- Stored rows -
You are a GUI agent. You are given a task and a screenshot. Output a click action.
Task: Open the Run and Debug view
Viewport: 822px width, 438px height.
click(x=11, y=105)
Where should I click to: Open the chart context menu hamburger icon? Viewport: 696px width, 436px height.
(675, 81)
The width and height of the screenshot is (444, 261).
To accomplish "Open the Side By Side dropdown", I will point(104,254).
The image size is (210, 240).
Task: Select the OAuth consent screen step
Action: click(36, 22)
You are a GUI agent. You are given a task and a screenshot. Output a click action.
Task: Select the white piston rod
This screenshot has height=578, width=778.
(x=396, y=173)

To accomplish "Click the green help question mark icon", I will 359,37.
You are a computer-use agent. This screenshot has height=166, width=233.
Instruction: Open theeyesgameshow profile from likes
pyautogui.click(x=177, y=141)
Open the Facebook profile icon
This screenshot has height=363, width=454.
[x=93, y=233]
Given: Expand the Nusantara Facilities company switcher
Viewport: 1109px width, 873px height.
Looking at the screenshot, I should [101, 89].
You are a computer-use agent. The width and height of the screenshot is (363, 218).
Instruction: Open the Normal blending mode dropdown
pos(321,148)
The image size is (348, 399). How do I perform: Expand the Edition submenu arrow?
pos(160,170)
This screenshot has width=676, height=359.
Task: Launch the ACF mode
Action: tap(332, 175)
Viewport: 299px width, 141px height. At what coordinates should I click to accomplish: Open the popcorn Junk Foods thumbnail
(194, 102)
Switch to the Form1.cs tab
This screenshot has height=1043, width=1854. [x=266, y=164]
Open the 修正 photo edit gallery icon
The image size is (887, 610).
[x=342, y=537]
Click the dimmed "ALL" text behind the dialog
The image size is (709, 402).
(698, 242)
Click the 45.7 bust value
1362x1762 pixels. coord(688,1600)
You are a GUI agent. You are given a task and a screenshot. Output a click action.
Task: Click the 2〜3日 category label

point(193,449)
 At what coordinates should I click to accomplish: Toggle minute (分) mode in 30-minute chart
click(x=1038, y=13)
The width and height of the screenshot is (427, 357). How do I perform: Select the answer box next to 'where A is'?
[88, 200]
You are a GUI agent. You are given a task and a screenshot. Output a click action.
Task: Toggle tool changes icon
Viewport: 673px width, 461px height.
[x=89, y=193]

- Prompt -
Copy out all of the rows above verbatim, keeping every line in its original order.

- Task answer -
You are a GUI agent. You are given a task and a screenshot. Output a click action.
Task: Open the Run and Debug view
Viewport: 822px width, 438px height.
click(x=11, y=105)
Where should I click to: Open the chart context menu hamburger icon? Viewport: 696px width, 436px height.
(675, 81)
The width and height of the screenshot is (444, 261).
To accomplish "Open the Side By Side dropdown", I will point(104,254).
The image size is (210, 240).
Task: Select the OAuth consent screen step
Action: click(36, 22)
You are a GUI agent. You are given a task and a screenshot. Output a click action.
Task: Select the white piston rod
This screenshot has height=578, width=778.
(x=396, y=173)

To accomplish "Click the green help question mark icon", I will 359,37.
You are a computer-use agent. This screenshot has height=166, width=233.
Instruction: Open theeyesgameshow profile from likes
pyautogui.click(x=177, y=141)
Open the Facebook profile icon
This screenshot has height=363, width=454.
[x=93, y=233]
Given: Expand the Nusantara Facilities company switcher
Viewport: 1109px width, 873px height.
Looking at the screenshot, I should [101, 89].
You are a computer-use agent. The width and height of the screenshot is (363, 218).
Instruction: Open the Normal blending mode dropdown
pos(321,148)
The image size is (348, 399). How do I perform: Expand the Edition submenu arrow?
pos(160,170)
This screenshot has width=676, height=359.
Task: Launch the ACF mode
Action: tap(332, 175)
Viewport: 299px width, 141px height. At what coordinates should I click to accomplish: Open the popcorn Junk Foods thumbnail
(194, 102)
Switch to the Form1.cs tab
This screenshot has height=1043, width=1854. [x=266, y=164]
Open the 修正 photo edit gallery icon
The image size is (887, 610).
[x=342, y=537]
Click the dimmed "ALL" text behind the dialog
The image size is (709, 402).
(698, 242)
Click the 45.7 bust value
1362x1762 pixels. coord(688,1600)
You are a GUI agent. You are given a task and a screenshot. Output a click action.
Task: Click the 2〜3日 category label

point(193,449)
 At what coordinates should I click to accomplish: Toggle minute (分) mode in 30-minute chart
click(x=1038, y=13)
The width and height of the screenshot is (427, 357). How do I perform: Select the answer box next to 'where A is'?
[88, 200]
You are a GUI agent. You are given a task and a screenshot. Output a click action.
Task: Toggle tool changes icon
Viewport: 673px width, 461px height.
[x=89, y=193]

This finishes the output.